◆ Problem
Nothing but the lines holding the string "screenshot" should appear in the answer. Copy them from the entries.

◆ Information supplied
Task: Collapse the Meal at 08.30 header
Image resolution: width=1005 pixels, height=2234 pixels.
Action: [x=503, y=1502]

--

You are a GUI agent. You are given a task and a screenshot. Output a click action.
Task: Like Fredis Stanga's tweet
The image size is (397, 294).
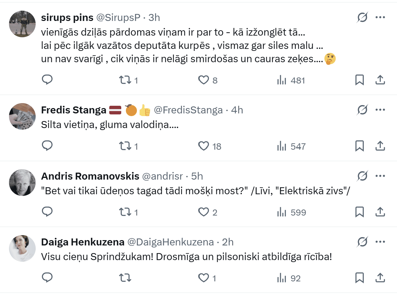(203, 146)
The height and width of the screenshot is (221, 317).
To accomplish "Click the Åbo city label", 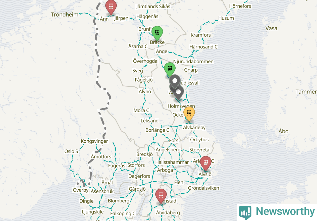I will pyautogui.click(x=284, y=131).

◆ The completed task
You are a GUI agent. You are given a task and a screenshot. Output a click action.
The height and width of the screenshot is (221, 317).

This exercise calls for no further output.